Isaac Success Ajayi (born 7 January 1996)  is a Nigerian professional footballer who plays as a forward for Serie A club Udinese.

Club career
Success was born in Benin City. He started his career with local side BJ Foundation Academy appearing regularly for the side.

In November 2013 Success agreed to a five-year deal with Udinese, starting January 2014, for a €400,000 fee. However, he was only granted a work permit in March of the following year, and immediately joined Granada CF, being assigned to the reserves in Segunda División B.

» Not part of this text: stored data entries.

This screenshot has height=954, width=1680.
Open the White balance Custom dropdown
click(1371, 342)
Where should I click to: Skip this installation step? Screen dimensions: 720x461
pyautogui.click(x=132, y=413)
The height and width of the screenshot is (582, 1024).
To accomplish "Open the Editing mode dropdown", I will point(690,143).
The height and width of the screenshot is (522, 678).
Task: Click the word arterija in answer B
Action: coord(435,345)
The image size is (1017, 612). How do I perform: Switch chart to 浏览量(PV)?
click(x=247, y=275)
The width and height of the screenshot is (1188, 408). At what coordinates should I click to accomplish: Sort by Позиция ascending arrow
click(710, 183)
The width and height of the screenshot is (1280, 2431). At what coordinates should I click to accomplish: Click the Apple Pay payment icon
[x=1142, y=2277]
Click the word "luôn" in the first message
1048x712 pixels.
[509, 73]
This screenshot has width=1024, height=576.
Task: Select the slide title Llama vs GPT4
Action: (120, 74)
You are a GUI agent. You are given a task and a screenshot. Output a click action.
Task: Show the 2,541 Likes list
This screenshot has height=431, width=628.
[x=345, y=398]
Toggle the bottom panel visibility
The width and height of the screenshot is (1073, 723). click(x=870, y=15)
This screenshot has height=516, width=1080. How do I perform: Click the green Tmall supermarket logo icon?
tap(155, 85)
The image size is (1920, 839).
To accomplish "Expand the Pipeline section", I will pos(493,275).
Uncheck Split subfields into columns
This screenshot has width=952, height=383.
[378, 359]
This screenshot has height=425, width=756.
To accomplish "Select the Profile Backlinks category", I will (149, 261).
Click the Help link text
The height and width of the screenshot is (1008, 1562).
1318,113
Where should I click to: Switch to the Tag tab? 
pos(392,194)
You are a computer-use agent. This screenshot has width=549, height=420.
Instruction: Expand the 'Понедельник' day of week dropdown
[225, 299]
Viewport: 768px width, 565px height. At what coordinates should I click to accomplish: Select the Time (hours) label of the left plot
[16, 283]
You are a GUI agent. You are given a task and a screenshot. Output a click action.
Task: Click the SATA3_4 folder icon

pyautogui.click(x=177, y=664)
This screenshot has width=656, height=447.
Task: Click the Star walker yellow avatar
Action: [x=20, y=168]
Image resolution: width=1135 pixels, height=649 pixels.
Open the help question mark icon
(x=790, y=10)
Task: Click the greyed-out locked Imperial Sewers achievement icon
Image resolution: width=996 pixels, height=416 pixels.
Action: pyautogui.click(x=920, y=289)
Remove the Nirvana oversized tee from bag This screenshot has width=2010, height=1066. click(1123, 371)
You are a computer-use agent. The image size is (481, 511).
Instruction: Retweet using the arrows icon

On 31 August 2014, Success made his first-team debut, starting in a 1–1 away draw against Elche CF at the age of 18 years and seven months, being their youngest player ever to appear in a La Liga match. He scored his first professional goal on 7 December, netting his side's only of a home draw against Valencia CF, for the same scoreline. On 7 August 2015, Success extended his link with the club, signing until 2019 and being permanently promoted to the main squad.

On 1 July 2016, Success agreed a five-year deal with Watford in a record transfer fee, estimated around £12.5 million from Granada. He scored once in 19 appearances in the 2016–17 season and, after just one appearance in 2017–18 was loaned to Malaga on 31 January 2018.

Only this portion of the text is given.